Retype all of the data that follows, line for line.

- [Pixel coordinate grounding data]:
***
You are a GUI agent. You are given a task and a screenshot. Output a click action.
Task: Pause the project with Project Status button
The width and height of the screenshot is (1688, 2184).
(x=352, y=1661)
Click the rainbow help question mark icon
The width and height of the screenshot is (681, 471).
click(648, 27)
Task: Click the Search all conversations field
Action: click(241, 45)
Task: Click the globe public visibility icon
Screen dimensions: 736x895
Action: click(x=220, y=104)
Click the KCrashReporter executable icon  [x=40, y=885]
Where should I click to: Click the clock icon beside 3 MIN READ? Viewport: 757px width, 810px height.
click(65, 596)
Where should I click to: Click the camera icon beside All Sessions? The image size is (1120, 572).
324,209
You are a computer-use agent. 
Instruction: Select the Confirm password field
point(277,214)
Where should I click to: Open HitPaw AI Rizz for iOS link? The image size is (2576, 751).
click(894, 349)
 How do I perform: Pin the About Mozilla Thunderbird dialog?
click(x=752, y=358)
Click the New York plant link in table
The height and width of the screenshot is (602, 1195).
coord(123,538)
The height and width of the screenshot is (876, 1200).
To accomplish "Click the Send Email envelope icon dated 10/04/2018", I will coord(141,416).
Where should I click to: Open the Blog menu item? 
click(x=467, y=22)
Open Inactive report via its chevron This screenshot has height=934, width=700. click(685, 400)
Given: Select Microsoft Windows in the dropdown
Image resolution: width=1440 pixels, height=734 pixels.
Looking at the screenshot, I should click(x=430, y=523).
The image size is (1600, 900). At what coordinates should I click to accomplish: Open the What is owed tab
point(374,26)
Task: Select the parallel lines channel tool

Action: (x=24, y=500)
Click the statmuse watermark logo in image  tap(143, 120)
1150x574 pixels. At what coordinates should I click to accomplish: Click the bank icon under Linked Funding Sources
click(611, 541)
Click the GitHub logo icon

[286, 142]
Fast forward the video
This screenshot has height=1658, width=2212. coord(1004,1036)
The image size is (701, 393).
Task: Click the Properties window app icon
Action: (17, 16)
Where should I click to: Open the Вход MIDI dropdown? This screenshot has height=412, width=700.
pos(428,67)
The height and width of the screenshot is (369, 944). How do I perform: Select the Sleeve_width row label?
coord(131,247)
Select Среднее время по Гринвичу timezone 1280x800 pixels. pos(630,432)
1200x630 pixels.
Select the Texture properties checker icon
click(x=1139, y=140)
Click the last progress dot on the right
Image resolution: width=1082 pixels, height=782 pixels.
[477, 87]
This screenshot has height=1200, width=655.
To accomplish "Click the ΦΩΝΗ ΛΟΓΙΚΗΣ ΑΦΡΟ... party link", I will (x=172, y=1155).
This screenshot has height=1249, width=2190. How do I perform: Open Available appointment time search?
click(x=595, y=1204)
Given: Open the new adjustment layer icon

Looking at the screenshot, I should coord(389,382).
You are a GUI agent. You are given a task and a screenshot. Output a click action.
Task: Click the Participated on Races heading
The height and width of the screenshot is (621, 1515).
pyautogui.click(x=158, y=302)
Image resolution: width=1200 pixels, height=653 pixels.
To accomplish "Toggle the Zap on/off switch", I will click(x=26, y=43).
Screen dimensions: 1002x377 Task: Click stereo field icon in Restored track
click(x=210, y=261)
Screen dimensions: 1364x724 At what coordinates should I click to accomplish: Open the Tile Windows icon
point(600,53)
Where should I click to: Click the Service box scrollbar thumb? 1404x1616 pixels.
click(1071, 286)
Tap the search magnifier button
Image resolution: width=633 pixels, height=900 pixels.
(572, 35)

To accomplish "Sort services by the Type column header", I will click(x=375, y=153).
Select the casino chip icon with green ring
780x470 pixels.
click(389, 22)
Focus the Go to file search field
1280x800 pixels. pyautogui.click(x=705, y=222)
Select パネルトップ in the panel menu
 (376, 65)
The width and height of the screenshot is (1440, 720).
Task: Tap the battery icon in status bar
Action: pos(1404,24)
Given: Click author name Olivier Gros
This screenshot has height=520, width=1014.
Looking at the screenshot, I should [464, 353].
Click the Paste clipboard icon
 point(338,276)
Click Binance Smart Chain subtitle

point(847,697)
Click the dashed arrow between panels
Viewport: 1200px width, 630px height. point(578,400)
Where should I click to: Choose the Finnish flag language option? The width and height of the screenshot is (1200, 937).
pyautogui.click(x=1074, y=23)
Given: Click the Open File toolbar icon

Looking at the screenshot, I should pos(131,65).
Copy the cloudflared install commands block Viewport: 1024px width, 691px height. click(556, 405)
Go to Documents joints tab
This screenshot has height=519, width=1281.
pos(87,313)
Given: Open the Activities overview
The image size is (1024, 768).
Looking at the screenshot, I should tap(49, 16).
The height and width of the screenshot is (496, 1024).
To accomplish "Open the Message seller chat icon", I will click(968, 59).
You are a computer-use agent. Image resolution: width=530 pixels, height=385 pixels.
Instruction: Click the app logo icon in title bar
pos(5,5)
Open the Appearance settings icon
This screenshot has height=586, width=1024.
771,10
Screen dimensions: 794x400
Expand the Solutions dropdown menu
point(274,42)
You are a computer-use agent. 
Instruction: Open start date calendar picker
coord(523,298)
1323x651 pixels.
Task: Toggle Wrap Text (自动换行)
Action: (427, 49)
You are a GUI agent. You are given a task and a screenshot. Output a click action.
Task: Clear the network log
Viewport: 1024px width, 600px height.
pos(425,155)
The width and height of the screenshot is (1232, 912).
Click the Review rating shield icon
***
- [SOLVED EXERCISE]:
You are a GUI agent. You are given a task and a screenshot. Output a click action.
Task: Pause the project with Project Status button
The width and height of the screenshot is (1688, 2184).
(x=352, y=1661)
Click the rainbow help question mark icon
The width and height of the screenshot is (681, 471).
click(648, 27)
Task: Click the Search all conversations field
Action: click(241, 45)
Task: Click the globe public visibility icon
Screen dimensions: 736x895
Action: click(x=220, y=104)
Click the KCrashReporter executable icon  [x=40, y=885]
Where should I click to: Click the clock icon beside 3 MIN READ? Viewport: 757px width, 810px height.
click(65, 596)
Where should I click to: Click the camera icon beside All Sessions? The image size is (1120, 572).
324,209
You are a computer-use agent. 
Instruction: Select the Confirm password field
point(277,214)
Where should I click to: Open HitPaw AI Rizz for iOS link? The image size is (2576, 751).
click(894, 349)
 How do I perform: Pin the About Mozilla Thunderbird dialog?
click(x=752, y=358)
Click the New York plant link in table
The height and width of the screenshot is (602, 1195).
coord(123,538)
The height and width of the screenshot is (876, 1200).
To accomplish "Click the Send Email envelope icon dated 10/04/2018", I will coord(141,416).
Where should I click to: Open the Blog menu item? 
click(x=467, y=22)
Open Inactive report via its chevron This screenshot has height=934, width=700. click(685, 400)
Given: Select Microsoft Windows in the dropdown
Image resolution: width=1440 pixels, height=734 pixels.
Looking at the screenshot, I should click(x=430, y=523).
The image size is (1600, 900). At what coordinates should I click to accomplish: Open the What is owed tab
point(374,26)
Task: Select the parallel lines channel tool

Action: (x=24, y=500)
Click the statmuse watermark logo in image  tap(143, 120)
1150x574 pixels. At what coordinates should I click to accomplish: Click the bank icon under Linked Funding Sources
click(611, 541)
Click the GitHub logo icon

[286, 142]
Fast forward the video
This screenshot has height=1658, width=2212. coord(1004,1036)
The image size is (701, 393).
Task: Click the Properties window app icon
Action: (17, 16)
Where should I click to: Open the Вход MIDI dropdown? This screenshot has height=412, width=700.
pos(428,67)
The height and width of the screenshot is (369, 944). How do I perform: Select the Sleeve_width row label?
coord(131,247)
Select Среднее время по Гринвичу timezone 1280x800 pixels. pos(630,432)
1200x630 pixels.
Select the Texture properties checker icon
click(x=1139, y=140)
Click the last progress dot on the right
Image resolution: width=1082 pixels, height=782 pixels.
[477, 87]
This screenshot has height=1200, width=655.
To accomplish "Click the ΦΩΝΗ ΛΟΓΙΚΗΣ ΑΦΡΟ... party link", I will (x=172, y=1155).
This screenshot has height=1249, width=2190. How do I perform: Open Available appointment time search?
click(x=595, y=1204)
Given: Open the new adjustment layer icon

Looking at the screenshot, I should coord(389,382).
You are a GUI agent. You are given a task and a screenshot. Output a click action.
Task: Click the Participated on Races heading
The height and width of the screenshot is (621, 1515).
pyautogui.click(x=158, y=302)
Image resolution: width=1200 pixels, height=653 pixels.
To accomplish "Toggle the Zap on/off switch", I will click(x=26, y=43).
Screen dimensions: 1002x377 Task: Click stereo field icon in Restored track
click(x=210, y=261)
Screen dimensions: 1364x724 At what coordinates should I click to accomplish: Open the Tile Windows icon
point(600,53)
Where should I click to: Click the Service box scrollbar thumb? 1404x1616 pixels.
click(1071, 286)
Tap the search magnifier button
Image resolution: width=633 pixels, height=900 pixels.
(572, 35)

To accomplish "Sort services by the Type column header", I will click(x=375, y=153).
Select the casino chip icon with green ring
780x470 pixels.
click(389, 22)
Focus the Go to file search field
1280x800 pixels. pyautogui.click(x=705, y=222)
Select パネルトップ in the panel menu
 (376, 65)
The width and height of the screenshot is (1440, 720).
Task: Tap the battery icon in status bar
Action: pos(1404,24)
Given: Click author name Olivier Gros
This screenshot has height=520, width=1014.
Looking at the screenshot, I should [464, 353].
Click the Paste clipboard icon
 point(338,276)
Click Binance Smart Chain subtitle

point(847,697)
Click the dashed arrow between panels
Viewport: 1200px width, 630px height. point(578,400)
Where should I click to: Choose the Finnish flag language option? The width and height of the screenshot is (1200, 937).
pyautogui.click(x=1074, y=23)
Given: Click the Open File toolbar icon

Looking at the screenshot, I should pos(131,65).
Copy the cloudflared install commands block Viewport: 1024px width, 691px height. click(556, 405)
Go to Documents joints tab
This screenshot has height=519, width=1281.
pos(87,313)
Given: Open the Activities overview
The image size is (1024, 768).
Looking at the screenshot, I should tap(49, 16).
The height and width of the screenshot is (496, 1024).
To accomplish "Open the Message seller chat icon", I will click(968, 59).
You are a computer-use agent. Image resolution: width=530 pixels, height=385 pixels.
Instruction: Click the app logo icon in title bar
pos(5,5)
Open the Appearance settings icon
This screenshot has height=586, width=1024.
771,10
Screen dimensions: 794x400
Expand the Solutions dropdown menu
point(274,42)
You are a computer-use agent. 
Instruction: Open start date calendar picker
coord(523,298)
1323x651 pixels.
Task: Toggle Wrap Text (自动换行)
Action: (427, 49)
You are a GUI agent. You are given a task and a screenshot. Output a click action.
Task: Clear the network log
Viewport: 1024px width, 600px height.
pos(425,155)
The width and height of the screenshot is (1232, 912).
Click the Review rating shield icon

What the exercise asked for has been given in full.